[To-do list]
A – Quote everything in the Corky Traxman interview write-up from "This was a time" down to "the party scene.".
B – Answer these questions from the Corky Traxman interview write-up:
(i) Where was Corky born and raised?
(ii) According to the write-up, what made the Warehouse the first of its kind?
(iii) In what year did Corky get a taste for the party scene?
C – Carry on the Corky Traxman interview write-up from its last sentence.

# START OF Text block

This was my first feature interview. I asked for this interview and boy, did I get it. I was unprepared, I didn’t record it & I spoke a lot. It was a huge learning curve for me about how to prepare for future live interviews.
Cornelius Ferguson (Corky Traxman) can talk-a lot. He is opinionated, emotional, passionate & open.
Step one- How not to interview someone successfully
I dropped Corky a message about finishing ‘the feature’ & then whilst putting my washing in the laundry, my mobile rang, I was unprepared ( no recorder, no pen and a Mr Ferguson on the other line who talks a lot and fast ).
Corky straight away called me out saying, ‘ You tripping’ ( yeah cos I’m unprepared).
Who is Corky Traxman strong?
Corky was born & raised in West Chicago. He’s a self-made D.J. /Music producer & manages a record label He is a Dad to five children & grandpa to two grandchildren.
What Corky says about the origins of the Chicago music scene
He spoke about the Warehouse, this was the first after-hours party venue to stay open after 3 a.m. in the early ’80s.
Corky explained how the Chicago warehouse club was where Corky ‘got a flavour ‘for house music. This was the place where his passion and dedication to the music kicked off. Corky describes it as
One of the finest places to go to.
We touched upon how the disco music produced in the late ’70s/early 80’s started to lose its appeal. And when house music first put down its roots in Chicago, Corky described how it wasn’t 100% well-received for various reasons. Chicago music wasn’t going anywhere.
In Corky’s words
When you try to kill something, it goes underground & comes back harder
Corky went to explain that he didn’t ‘vibe ‘ with the whole disco scene. When he was 13 years old, Corky described his influences
as the kind of nu-wave music that Frankie Knuckles started playing (early 80’s )
This was a time when the LGBT COMMUNITY were being discriminated against.
It was diverse (for example) my uncles girlfriends brother was openly gay in the early 80’s and they used go to the warehouse records. We had Spanish Harlem.
Around that time Corky described how he was ‘blessed ‘ to be in a position to fly back & forth from Chicago & New York. He was able to embrace both scenes.
When I asked if Corky had ever embraced the drug scene
I’ve never done ecstasy.As a kid, I didn’t experience or witness big parties. It was 1981 (I was 8 years old). Then when I hit 13 years old I became the curious DJ I met up with D.J. Slick Rick ‘Da’ master ( the American music producer ) & Steve Point Dexter and through dance mania (records) in 1984, I got a taste for the party scene.

# END OF Text block
# START OF Dataset records

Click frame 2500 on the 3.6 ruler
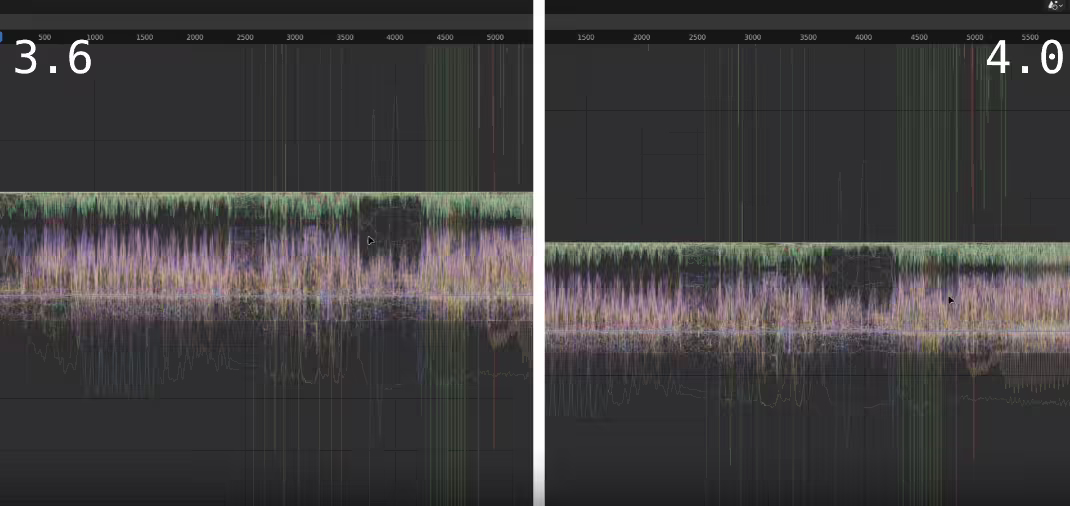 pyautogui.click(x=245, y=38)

# END OF Dataset records
# START OF Dataset records

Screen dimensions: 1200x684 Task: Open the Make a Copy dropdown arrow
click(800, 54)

# END OF Dataset records

[Expected responses]
A –
This was a time when the LGBT COMMUNITY were being discriminated against.
It was diverse (for example) my uncles girlfriends brother was openly gay in the early 80’s and they used go to the warehouse records. We had Spanish Harlem.
Around that time Corky described how he was ‘blessed ‘ to be in a position to fly back & forth from Chicago & New York. He was able to embrace both scenes.
When I asked if Corky had ever embraced the drug scene
I’ve never done ecstasy.As a kid, I didn’t experience or witness big parties. It was 1981 (I was 8 years old). Then when I hit 13 years old I became the curious DJ I met up with D.J. Slick Rick ‘Da’ master ( the American music producer ) & Steve Point Dexter and through dance mania (records) in 1984, I got a taste for the party scene.

B –
(i) West Chicago.
(ii) It was the first after-hours party venue to stay open after 3 a.m.
(iii) 1984.

C –
Corky was signed up to the dance mania label ( founded by Jesse James in 1985) who signed up many pioneers of the Chicago house music scene.
In 1987 the door opened and I met up with Slick Rick ‘Da’ master And a body down the projects called D.J. Funk…and we hung out at the House of Jammin Gerald (and) he did something we’d never seen before.
He used a cassette machine to make a beat machine (ie a mixtape by hand ) the Chicago acid soul track ‘No way back’ (by Adonis) became a huge classic UK hit .
Corky also lists the HOTMIX 5 DJ TEAM as creative influences. HOT MIX 5 was Chicago house music first commercial success in terms of radio airtime.
STEP 2 How to interview someone unsuccessfully
Digressing and cramming too much in.
Corky’s views on American politics
From a hood perspective, Trump doesn’t concern us .What he is doing to us-He’s not doing anything to us that hasn’t already been done.
Corky’s opinion of Obama when he was in the White House
FUCK OBAMA! He did something for the American minorities. There were no tangibles.
Tangibles (elaborate please)?
Black people want 465 years of free labour.
How do you imagine that could be achieved?
(LAUGHS) I don’t know yet-grass roots campaigns ? (the minorities) need to hold their own nuts. Black people do not want to harm children & babies .
For more information on this HUGE topic check out HOLD YOUR OWN NUTS campaign.
Can you tell me what your view is about mental health & the music/creative industry?
People need to perk up. People need to be heard. I go through it.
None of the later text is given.